_What you have to do:_ Retype all of the records precisely.

··· Input data

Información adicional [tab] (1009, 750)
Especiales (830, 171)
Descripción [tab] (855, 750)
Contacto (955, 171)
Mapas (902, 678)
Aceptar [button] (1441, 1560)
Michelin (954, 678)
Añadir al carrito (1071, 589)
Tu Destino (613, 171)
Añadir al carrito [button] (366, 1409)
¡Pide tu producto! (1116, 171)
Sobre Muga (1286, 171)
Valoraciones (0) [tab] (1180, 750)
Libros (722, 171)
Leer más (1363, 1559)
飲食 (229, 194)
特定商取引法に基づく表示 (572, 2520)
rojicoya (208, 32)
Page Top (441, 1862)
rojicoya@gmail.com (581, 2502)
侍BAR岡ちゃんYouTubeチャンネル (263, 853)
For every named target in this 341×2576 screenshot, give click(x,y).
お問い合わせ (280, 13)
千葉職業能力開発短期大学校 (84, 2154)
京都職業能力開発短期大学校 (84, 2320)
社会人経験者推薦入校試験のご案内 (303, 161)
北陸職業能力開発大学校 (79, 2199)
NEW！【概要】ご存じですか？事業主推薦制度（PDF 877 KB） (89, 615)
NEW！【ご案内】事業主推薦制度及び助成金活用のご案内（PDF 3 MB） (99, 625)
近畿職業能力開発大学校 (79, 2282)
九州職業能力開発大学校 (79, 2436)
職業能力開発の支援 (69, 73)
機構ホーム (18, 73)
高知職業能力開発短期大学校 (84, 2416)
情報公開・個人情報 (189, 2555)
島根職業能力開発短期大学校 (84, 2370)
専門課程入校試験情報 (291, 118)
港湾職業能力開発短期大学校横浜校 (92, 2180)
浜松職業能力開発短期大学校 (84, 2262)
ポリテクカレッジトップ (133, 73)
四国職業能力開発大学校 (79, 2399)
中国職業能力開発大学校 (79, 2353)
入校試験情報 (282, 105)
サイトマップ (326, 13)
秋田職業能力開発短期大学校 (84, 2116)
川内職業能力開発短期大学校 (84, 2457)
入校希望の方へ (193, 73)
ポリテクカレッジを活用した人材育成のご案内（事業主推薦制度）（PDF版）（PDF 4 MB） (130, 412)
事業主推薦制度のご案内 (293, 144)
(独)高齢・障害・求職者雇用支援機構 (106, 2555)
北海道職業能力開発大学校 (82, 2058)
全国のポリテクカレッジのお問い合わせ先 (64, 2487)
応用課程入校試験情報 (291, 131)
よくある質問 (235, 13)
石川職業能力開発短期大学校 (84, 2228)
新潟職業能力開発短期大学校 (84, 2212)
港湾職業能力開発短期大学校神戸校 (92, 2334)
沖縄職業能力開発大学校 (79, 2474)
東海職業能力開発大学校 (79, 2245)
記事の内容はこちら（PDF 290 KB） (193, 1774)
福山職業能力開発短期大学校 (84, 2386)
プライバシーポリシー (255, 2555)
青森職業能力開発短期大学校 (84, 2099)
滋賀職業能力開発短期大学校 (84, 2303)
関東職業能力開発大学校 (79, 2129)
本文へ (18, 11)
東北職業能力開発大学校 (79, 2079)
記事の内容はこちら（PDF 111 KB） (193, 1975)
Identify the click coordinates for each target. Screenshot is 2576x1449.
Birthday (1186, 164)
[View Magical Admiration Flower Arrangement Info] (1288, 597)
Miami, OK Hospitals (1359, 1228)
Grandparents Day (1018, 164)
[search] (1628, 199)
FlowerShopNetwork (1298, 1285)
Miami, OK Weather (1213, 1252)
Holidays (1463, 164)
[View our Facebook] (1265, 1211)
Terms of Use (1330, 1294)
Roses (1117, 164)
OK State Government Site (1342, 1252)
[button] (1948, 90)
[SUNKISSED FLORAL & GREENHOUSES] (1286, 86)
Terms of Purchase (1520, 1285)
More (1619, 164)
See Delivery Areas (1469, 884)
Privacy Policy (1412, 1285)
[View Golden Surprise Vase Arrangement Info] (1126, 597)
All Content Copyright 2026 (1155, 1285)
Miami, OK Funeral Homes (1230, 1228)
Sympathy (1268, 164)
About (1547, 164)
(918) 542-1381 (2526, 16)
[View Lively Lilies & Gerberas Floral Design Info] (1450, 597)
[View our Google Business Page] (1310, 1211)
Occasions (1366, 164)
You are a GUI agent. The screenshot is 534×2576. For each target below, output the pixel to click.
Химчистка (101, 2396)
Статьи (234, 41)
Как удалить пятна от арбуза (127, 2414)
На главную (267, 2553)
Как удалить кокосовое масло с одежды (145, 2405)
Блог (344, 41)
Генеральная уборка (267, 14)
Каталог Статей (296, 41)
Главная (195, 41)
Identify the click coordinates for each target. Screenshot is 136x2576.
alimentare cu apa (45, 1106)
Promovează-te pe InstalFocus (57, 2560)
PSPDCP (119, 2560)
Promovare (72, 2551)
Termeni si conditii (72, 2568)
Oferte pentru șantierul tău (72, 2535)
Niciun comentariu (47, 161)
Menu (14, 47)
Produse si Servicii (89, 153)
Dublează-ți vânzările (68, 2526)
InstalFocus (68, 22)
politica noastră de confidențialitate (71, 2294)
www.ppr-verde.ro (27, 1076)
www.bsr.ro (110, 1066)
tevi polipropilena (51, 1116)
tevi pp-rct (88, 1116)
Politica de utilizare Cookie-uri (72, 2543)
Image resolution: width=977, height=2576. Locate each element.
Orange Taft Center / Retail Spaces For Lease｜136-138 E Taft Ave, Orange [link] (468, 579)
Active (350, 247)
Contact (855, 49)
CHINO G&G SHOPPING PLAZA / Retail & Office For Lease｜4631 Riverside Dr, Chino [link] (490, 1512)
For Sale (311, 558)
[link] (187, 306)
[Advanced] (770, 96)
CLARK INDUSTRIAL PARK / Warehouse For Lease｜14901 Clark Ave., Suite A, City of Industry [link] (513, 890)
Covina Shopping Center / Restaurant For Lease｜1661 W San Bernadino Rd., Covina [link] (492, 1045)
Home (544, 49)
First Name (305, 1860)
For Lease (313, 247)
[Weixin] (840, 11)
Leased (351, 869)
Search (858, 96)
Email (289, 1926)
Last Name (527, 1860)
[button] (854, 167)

······

_Answer area:_
Información adicional [tab] (1009, 750)
Especiales (830, 171)
Descripción [tab] (855, 750)
Contacto (955, 171)
Mapas (902, 678)
Aceptar [button] (1441, 1560)
Michelin (954, 678)
Añadir al carrito (1071, 589)
Tu Destino (613, 171)
Añadir al carrito [button] (366, 1409)
¡Pide tu producto! (1116, 171)
Sobre Muga (1286, 171)
Valoraciones (0) [tab] (1180, 750)
Libros (722, 171)
Leer más (1363, 1559)
飲食 (229, 194)
特定商取引法に基づく表示 (572, 2520)
rojicoya (208, 32)
Page Top (441, 1862)
rojicoya@gmail.com (581, 2502)
侍BAR岡ちゃんYouTubeチャンネル (263, 853)
For every named target in this 341×2576 screenshot, give click(x,y).
お問い合わせ (280, 13)
千葉職業能力開発短期大学校 (84, 2154)
京都職業能力開発短期大学校 (84, 2320)
社会人経験者推薦入校試験のご案内 (303, 161)
北陸職業能力開発大学校 (79, 2199)
NEW！【概要】ご存じですか？事業主推薦制度（PDF 877 KB） (89, 615)
NEW！【ご案内】事業主推薦制度及び助成金活用のご案内（PDF 3 MB） (99, 625)
近畿職業能力開発大学校 (79, 2282)
九州職業能力開発大学校 (79, 2436)
職業能力開発の支援 (69, 73)
機構ホーム (18, 73)
高知職業能力開発短期大学校 (84, 2416)
情報公開・個人情報 (189, 2555)
島根職業能力開発短期大学校 (84, 2370)
専門課程入校試験情報 (291, 118)
港湾職業能力開発短期大学校横浜校 (92, 2180)
浜松職業能力開発短期大学校 (84, 2262)
ポリテクカレッジトップ (133, 73)
四国職業能力開発大学校 (79, 2399)
中国職業能力開発大学校 (79, 2353)
入校試験情報 (282, 105)
サイトマップ (326, 13)
秋田職業能力開発短期大学校 (84, 2116)
川内職業能力開発短期大学校 (84, 2457)
入校希望の方へ (193, 73)
ポリテクカレッジを活用した人材育成のご案内（事業主推薦制度）（PDF版）（PDF 4 MB） (130, 412)
事業主推薦制度のご案内 (293, 144)
(独)高齢・障害・求職者雇用支援機構 (106, 2555)
北海道職業能力開発大学校 (82, 2058)
全国のポリテクカレッジのお問い合わせ先 (64, 2487)
応用課程入校試験情報 (291, 131)
よくある質問 (235, 13)
石川職業能力開発短期大学校 (84, 2228)
新潟職業能力開発短期大学校 (84, 2212)
港湾職業能力開発短期大学校神戸校 (92, 2334)
沖縄職業能力開発大学校 (79, 2474)
東海職業能力開発大学校 (79, 2245)
記事の内容はこちら（PDF 290 KB） (193, 1774)
福山職業能力開発短期大学校 (84, 2386)
プライバシーポリシー (255, 2555)
青森職業能力開発短期大学校 (84, 2099)
滋賀職業能力開発短期大学校 (84, 2303)
関東職業能力開発大学校 (79, 2129)
本文へ (18, 11)
東北職業能力開発大学校 (79, 2079)
記事の内容はこちら（PDF 111 KB） (193, 1975)
Identify the click coordinates for each target. Screenshot is 2576x1449.
Birthday (1186, 164)
[View Magical Admiration Flower Arrangement Info] (1288, 597)
Miami, OK Hospitals (1359, 1228)
Grandparents Day (1018, 164)
[search] (1628, 199)
FlowerShopNetwork (1298, 1285)
Miami, OK Weather (1213, 1252)
Holidays (1463, 164)
[View our Facebook] (1265, 1211)
Terms of Use (1330, 1294)
Roses (1117, 164)
OK State Government Site (1342, 1252)
[button] (1948, 90)
[SUNKISSED FLORAL & GREENHOUSES] (1286, 86)
Terms of Purchase (1520, 1285)
More (1619, 164)
See Delivery Areas (1469, 884)
Privacy Policy (1412, 1285)
[View Golden Surprise Vase Arrangement Info] (1126, 597)
All Content Copyright 2026 (1155, 1285)
Miami, OK Funeral Homes (1230, 1228)
Sympathy (1268, 164)
About (1547, 164)
(918) 542-1381 (2526, 16)
[View Lively Lilies & Gerberas Floral Design Info] (1450, 597)
[View our Google Business Page] (1310, 1211)
Occasions (1366, 164)
You are a GUI agent. The screenshot is 534×2576. For each target below, output the pixel to click.
Химчистка (101, 2396)
Статьи (234, 41)
Как удалить пятна от арбуза (127, 2414)
На главную (267, 2553)
Как удалить кокосовое масло с одежды (145, 2405)
Блог (344, 41)
Генеральная уборка (267, 14)
Каталог Статей (296, 41)
Главная (195, 41)
Identify the click coordinates for each target. Screenshot is 136x2576.
alimentare cu apa (45, 1106)
Promovează-te pe InstalFocus (57, 2560)
PSPDCP (119, 2560)
Promovare (72, 2551)
Termeni si conditii (72, 2568)
Oferte pentru șantierul tău (72, 2535)
Niciun comentariu (47, 161)
Menu (14, 47)
Produse si Servicii (89, 153)
Dublează-ți vânzările (68, 2526)
InstalFocus (68, 22)
politica noastră de confidențialitate (71, 2294)
www.ppr-verde.ro (27, 1076)
www.bsr.ro (110, 1066)
tevi polipropilena (51, 1116)
tevi pp-rct (88, 1116)
Politica de utilizare Cookie-uri (72, 2543)
Image resolution: width=977, height=2576. Locate each element.
Orange Taft Center / Retail Spaces For Lease｜136-138 E Taft Ave, Orange [link] (468, 579)
Active (350, 247)
Contact (855, 49)
CHINO G&G SHOPPING PLAZA / Retail & Office For Lease｜4631 Riverside Dr, Chino [link] (490, 1512)
For Sale (311, 558)
[link] (187, 306)
[Advanced] (770, 96)
CLARK INDUSTRIAL PARK / Warehouse For Lease｜14901 Clark Ave., Suite A, City of Industry [link] (513, 890)
Covina Shopping Center / Restaurant For Lease｜1661 W San Bernadino Rd., Covina [link] (492, 1045)
Home (544, 49)
First Name (305, 1860)
For Lease (313, 247)
[Weixin] (840, 11)
Leased (351, 869)
Search (858, 96)
Email (289, 1926)
Last Name (527, 1860)
[button] (854, 167)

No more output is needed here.